During the ceremonial event, Annie Lennox OBE led the musical contributions, sharing the Neil Young classic “Don’t Let It Bring You Down” as well as the Jimmy Cliff cover “Many Rivers To Cross”, with a captive audience delighted to witness one of Lennox’s first public performances since her ravishing participation in the 2012 London Olympics closing ceremony. Married to a South-African herself, Lennox has been an advocate in HIV/AIDS prevention in Africa over the years and has built close personal ties to the Archbishop in due course.
But the musical bookends and motivational backbone of the awards-ceremony were without any doubt given by The London African Gospel Choir, who energised the audience in song and dance like you only can in true African style. The leaders of the powerful choir, Luyanda and Prudence Jezile, were visibly proud of participating at the ceremony – almost as proud of their incredibly talented 11-year-old daughter Asanda, who is currently competing as a semi-finalist on “Britain’s Got Talent”.
American composer Eric Whitacre also performed two choral pieces, with his outstanding “Lux Aurumque” tantalising the audience and adding even more spirit to the dignified event with a 24-strong choir. The Grammy-award winner is currently composer-in-residence at Cambridge University and the first choir director to ever present a live, virtual choir.
Another resonant voice piercing through the focus of the audience was that of Archbishop Tutu’s own daughter, Mpho Tutu, who is a woman of the cloth herself. Along with the Archbishop’s grandchildren, she did not only attend the ceremony, but participated as the spiritual celebrant of the proceedings, and did so with unequalled inspiration. But as the saying goes, the apple doesn’t fall far.
In addressing the hardship of living under apartheid-rule, Mpho Tutu managed to identify a notion of struggle suffered by every South African at that time and not only by the direct victims of a misled, fascist ideology. In prayer, she asked for a divine blessing for the joyous event and for all the joys in life that are celebrated in spite of all adversity, and she also asked for a blessing of all of life’s struggles themselves.

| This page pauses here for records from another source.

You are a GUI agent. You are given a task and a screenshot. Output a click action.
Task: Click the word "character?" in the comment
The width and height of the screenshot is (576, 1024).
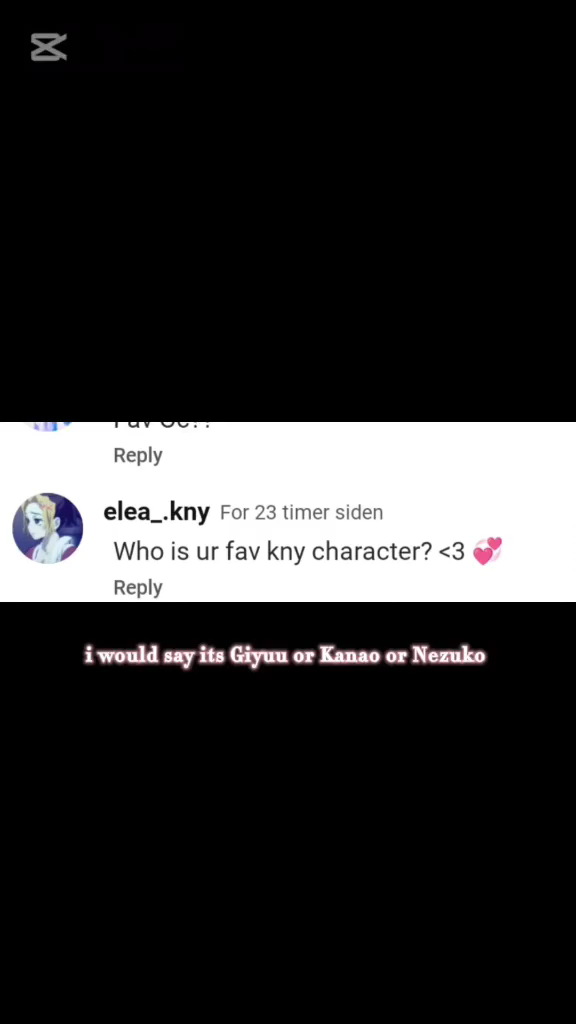click(372, 552)
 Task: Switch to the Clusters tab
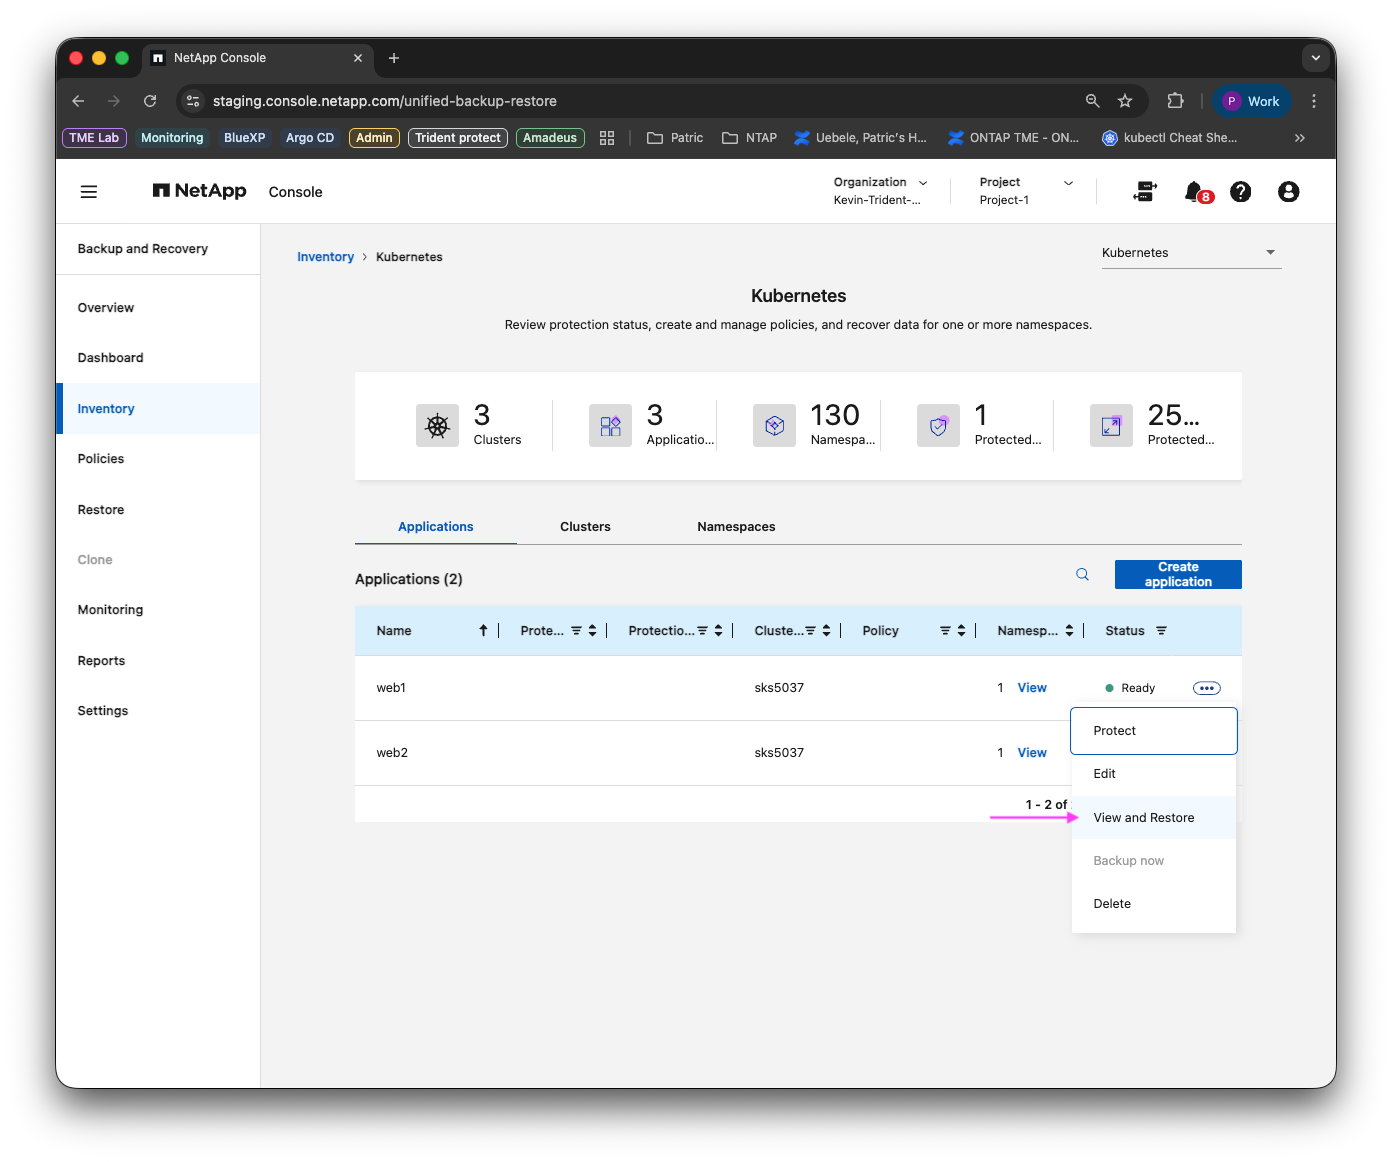[585, 527]
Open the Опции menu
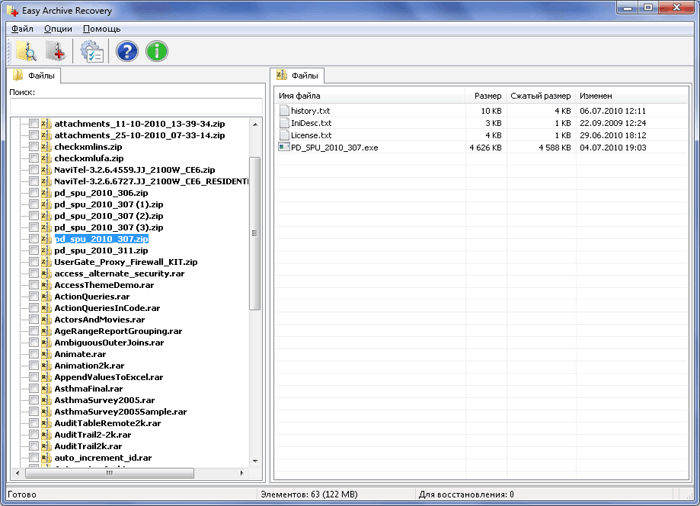 tap(58, 29)
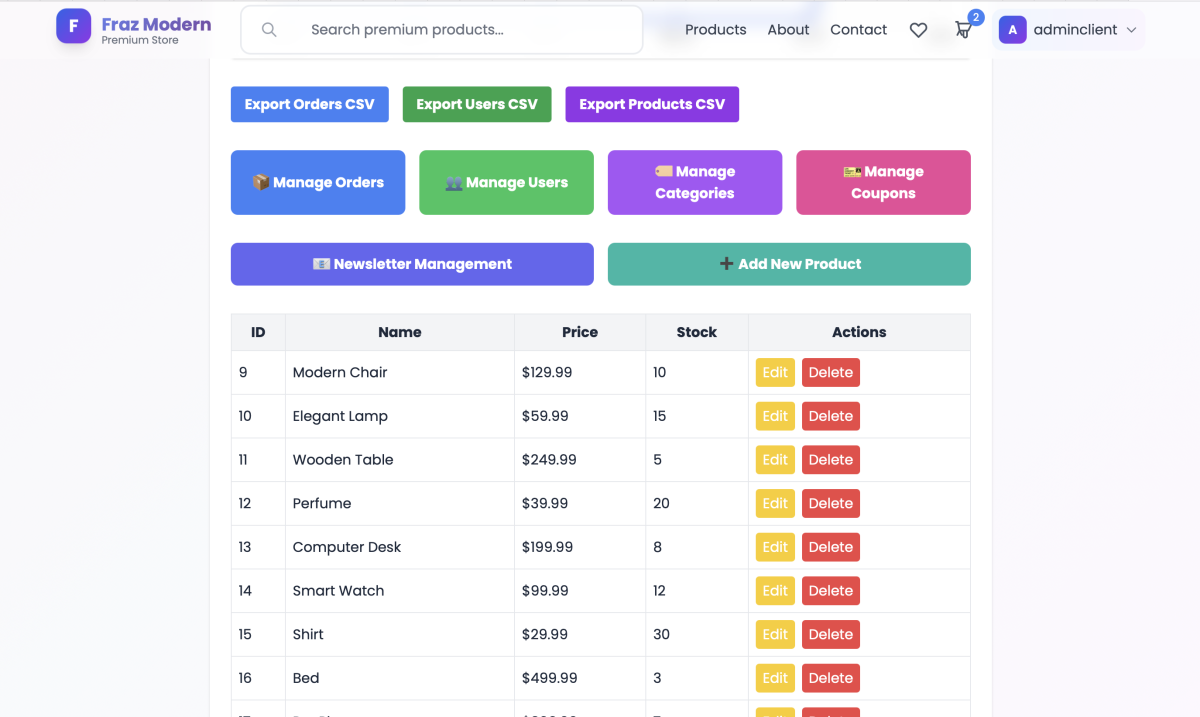Open the shopping cart icon
The width and height of the screenshot is (1200, 717).
tap(963, 30)
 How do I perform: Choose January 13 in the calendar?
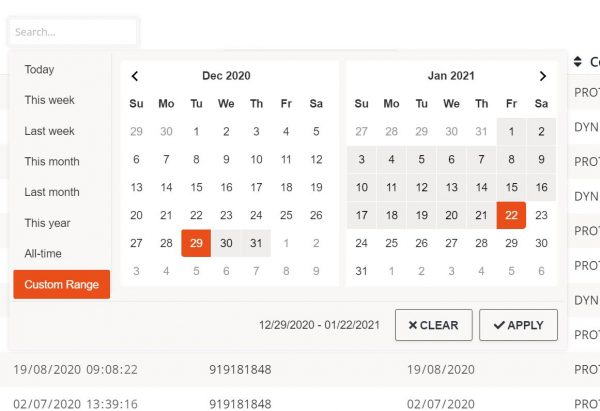point(451,187)
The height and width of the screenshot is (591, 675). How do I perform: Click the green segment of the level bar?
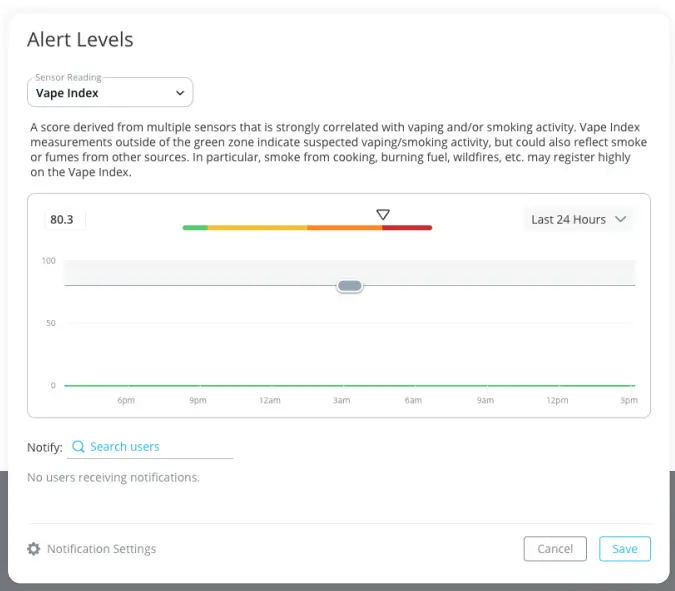[x=195, y=228]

“Bless our joys and bless our sorrows” – a succinct and erudite tagline that might perhaps mark Mpho Tutu for a future Templeton Award herself. With these words and with all the dignity of a ceremony worthy of a true ambassador of peace, the Templeton Awards event managed to observe a noble moment in time for the Archbishop and for everyone in his presence.
The Templeton Award has been awarded annually to outstanding achievers in spiritual matters for forty years now. In its ongoing endeavour to promote spiritualism, the Templeton Award has accomplished to reach a level of international recognition, which is only outshone by the likes of the Pulitzer Award or the Nobel Peace Prize (of which Archbishop Tutu is also a laureate). The Templeton Foundation proudly calls its laureates “entrepreneurs of the spirit”, with previous winners including Mother Theresa and the 14th Dalai Lama. Established by philanthropist Sir John Templeton, it is also the world’s largest monetary award, with GBP 1.1 million of prize money at stake.
Upon receiving the award, Archbishop Tutu joked “This makes me a millionaire,” however, it is highly likely that every last audience member felt even richer for having had the opportunity to witness this inspiration of a generation in such an up-close and personal manner.